Vladislav Kozhemyakin

Personal information
- Full name: Vladislav Vyacheslavovich Kozhemyakin
- Date of birth: 9 February 1983 (age 42)
- Place of birth: Moscow, Russian SFSR
- Height: 1.92 m (6 ft 3+1⁄2 in)
- Position(s): Forward

Youth career
- FC Spartak Moscow

Senior career*
- Years: Team / Apps / (Gls)
- 1999–2000: FC Spartak-2 Moscow / 28 / (2)
- 2001: FC Chernomorets Novorossiysk / 0 / (0)
- 2001–2003: FC Torpedo Moscow / 3 / (0)
- 2003: FC Kristall Smolensk / 16 / (4)
- 2004: FC Metallurg Lipetsk / 32 / (4)
- 2006: FC Spartak Vladikavkaz / 3 / (1)
- 2007: FC Lukhovitsy / 8 / (1)
- 2009: FC Znamya Truda Orekhovo-Zuyevo / 11 / (1)
- 2009: FC Nara-ShBFR Naro-Fominsk / 14 / (3)

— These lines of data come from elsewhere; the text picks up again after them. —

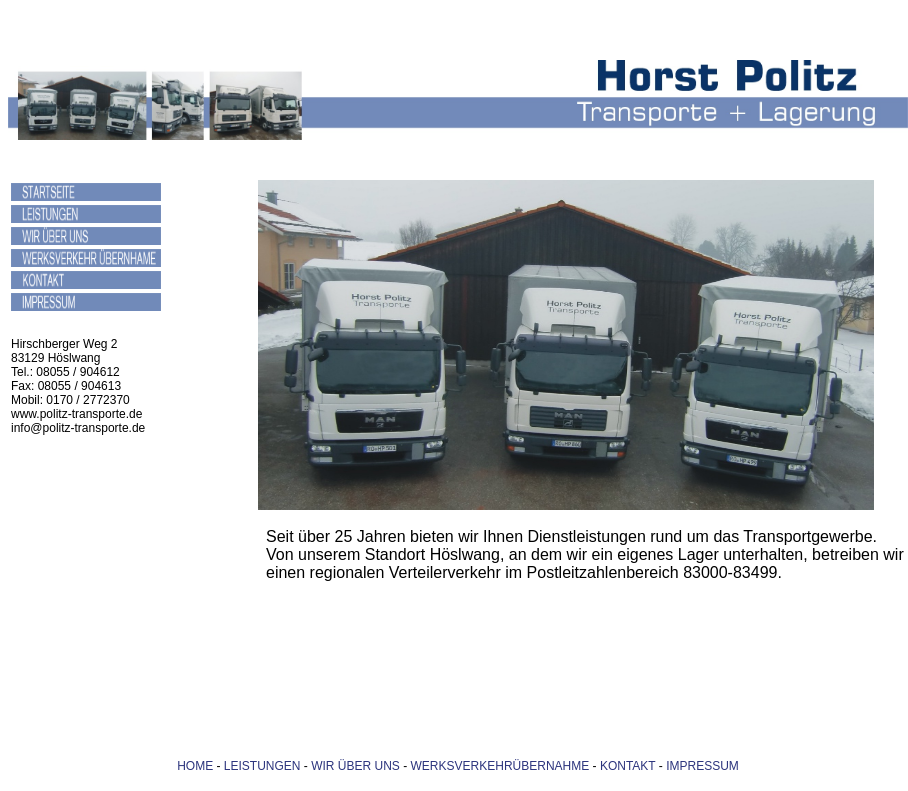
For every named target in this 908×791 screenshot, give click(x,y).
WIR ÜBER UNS (355, 766)
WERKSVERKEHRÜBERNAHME (500, 766)
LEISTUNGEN (262, 766)
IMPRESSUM (702, 766)
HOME (195, 766)
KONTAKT (626, 766)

= Vladislav Kozhemyakin (footballer, born 1983) =

Russian footballer

Vladislav Vyacheslavovich Kozhemyakin (Владислав Вячеславович Кожемякин; born 9 February 1983) is a former Russian professional footballer.

==Club career==
He made his debut in the Russian Premier League in 2002 for FC Torpedo Moscow.